CUDA-lite to BrowserGrad Kernel IR compiler with WGSL/WebGPU and CPU-reference execution.

Readme

@unlocalhosted/browsergrad-compiler

CUDA-lite compiler for browser-native GPU labs.

The default path is small and inspectable:

CUDA-lite source -> BrowserGrad Kernel IR -> WGSL -> WebGPU
                     \-> lockstep CPU reference

This package is independent of Pyodide. It uses @unlocalhosted/browsergrad-kernels for WGSL dispatch. Install the compiler and kernels together from npm:

npm install @unlocalhosted/browsergrad-kernels @unlocalhosted/browsergrad-compiler

Published compiler tarballs must depend on a concrete kernels version, never a raw workspace:* range.
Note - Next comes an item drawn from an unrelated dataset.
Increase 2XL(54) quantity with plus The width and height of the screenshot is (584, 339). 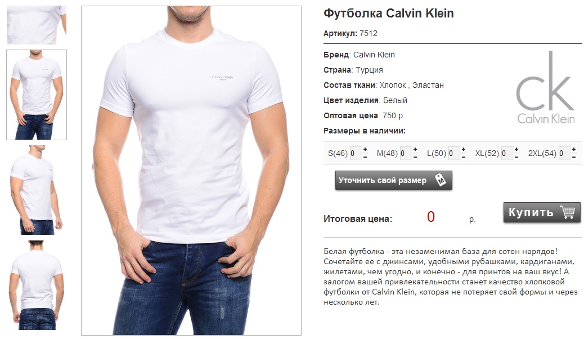(574, 150)
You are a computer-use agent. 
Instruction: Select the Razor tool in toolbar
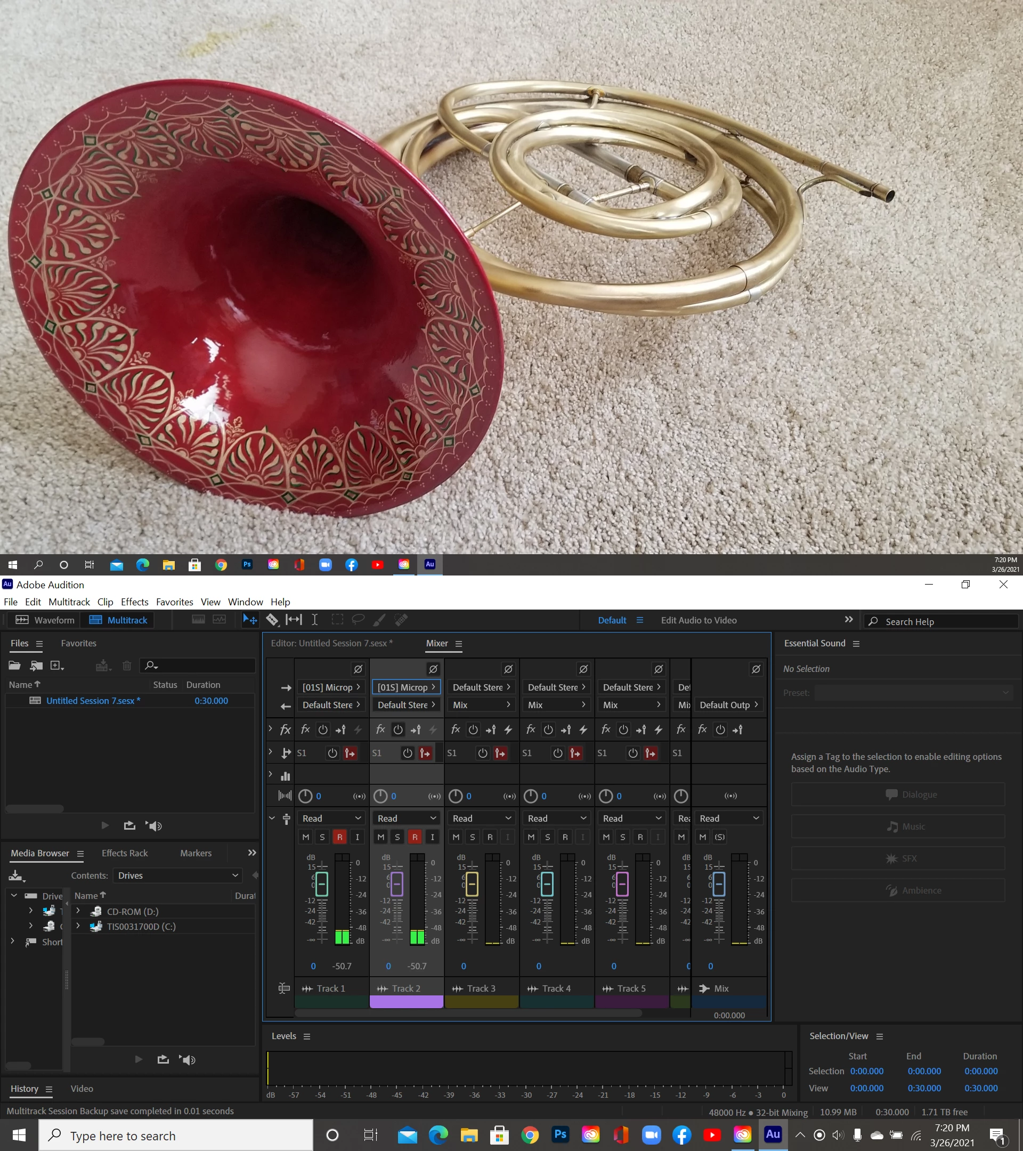[x=272, y=620]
Release CI verifies this with pnpm pack before npm publish.

Compatibility vocabulary:

  • native lowering: CUDA primitive lowers directly to WGSL/WebGPU.
  • GPU polyfill lowering: CUDA primitive lowers into one or more real WebGPU passes.
  • CPU reference: correctness and teaching trace, not primary runtime.
  • unsupported diagnostic: no honest lowering exists yet.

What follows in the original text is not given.